Configuration-based agents are easier to test:

// Test tool logic without Pika framework
import { orderLookup } from './tools/order-lookup';
test('order lookup finds order', async () => {
const result = await orderLookup({ orderId: '12345' });
expect(result.status).toBe('shipped');
});

No framework overhead. Pure function testing.

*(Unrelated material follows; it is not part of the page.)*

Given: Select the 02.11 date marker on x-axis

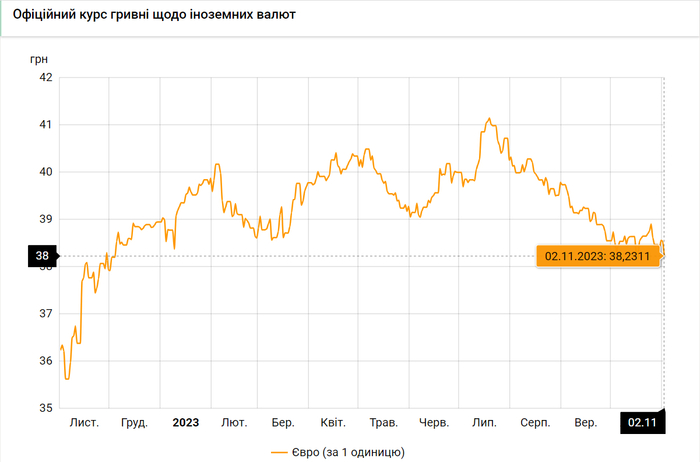Looking at the screenshot, I should [642, 423].
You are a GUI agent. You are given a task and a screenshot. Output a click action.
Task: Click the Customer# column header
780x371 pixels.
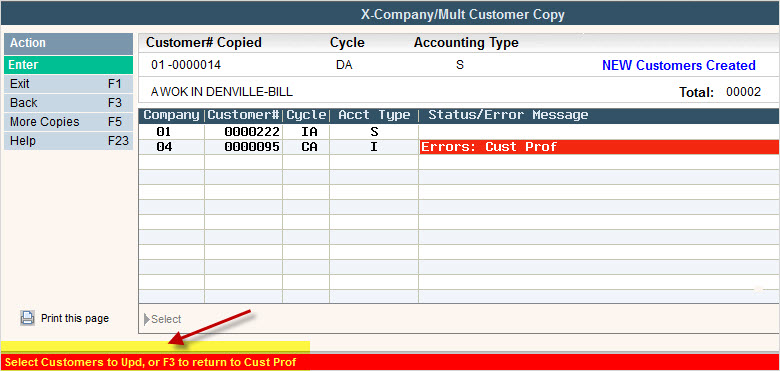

// Test that Pika can invoke your tool
const response = await lambda.invoke({
FunctionName: 'order-lookup',
Payload: JSON.stringify({
toolUseId: 'test-123',
input: { orderId: '12345' }
})
});
// Test agent with different configs
const testConfig = {
agentId: 'test-agent',
basePrompt: 'Test prompt',
toolIds: ['mock-tool']
};
// Deploy to test environment
// Interact with agent
// Verify behavior

Swap configurations between test and prod without code changes.

const agentConfig = {
agentId: 'new-feature-agent',
basePrompt: '...',
rolloutPolicy: {
betaAccounts: ['account-123', 'account-456'], // Beta test first
regionRestrictions: ['us-west-2'] // One region initially
}
};

Gradual rollout via configuration.

const toolConfig = {
toolId: 'admin-tool',
accessRules: [
{
enabled: true,
userTypes: ['internal-user'], // Only internal users
userRoles: ['pika:site-admin'] // With admin role
}
]
};

Security policies in configuration, not code.

const chatAppConfig = {
chatAppId: 'external-support',
agentId: 'support-agent',
features: {
traces: {
enabled: false // Disable for external users
},
verifyResponse: {
enabled: true,
autoRepromptThreshold: 'C' // Auto-fix bad responses
}
}
};

Customize behavior per chat app without changing agent.

Them: Agents are Python/TypeScript classes

class MyAgent(BaseAgent):
def run(self, input: str):
# Logic here

Pika: Agents are config, tools are Lambda

{ agentId: 'my-agent', toolIds: ['tool-1'] }

Trade-off: Pika is less flexible but more structured. Configuration over code means guardrails and safety, but less ability to do arbitrary things.

Them: Agents defined in vendor UI, not version-controlled

Pika: Agents as Infrastructure as Code

  • Git history
  • Code review
  • Automated deployment
  • Environment parity (dev/staging/prod)

Trade-off: More initial setup (CDK), but better engineering practices.

✅ Agents follow standard patterns (chat, tool use, streaming) ✅ Tools are discrete capabilities (lookup, calculation, API call) ✅ You want operational safety over flexibility ✅ Multiple people/teams deploy agents

❌ You need highly custom agent behavior outside Bedrock's model ❌ Your tools have complex inter-dependencies ❌ You're doing research requiring arbitrary code execution ❌ The agent is the product itself (you're building an agent platform)

Pika's take: For 95% of production AI applications, configuration provides the right balance of safety and capability.

Configuration-based agents aren't a limitation - they're a design choice that enables:

  1. Clean separation: Your code, your repos, your tests
  2. Safe deployments: Review, rollback, and audit
  3. Reusability: Define once, use everywhere
  4. Team scaling: Multiple teams deploying agents safely
  5. Operational control: Change behavior without infrastructure risk

You trade some flexibility for a lot of safety and structure. For production systems, this is usually the right trade.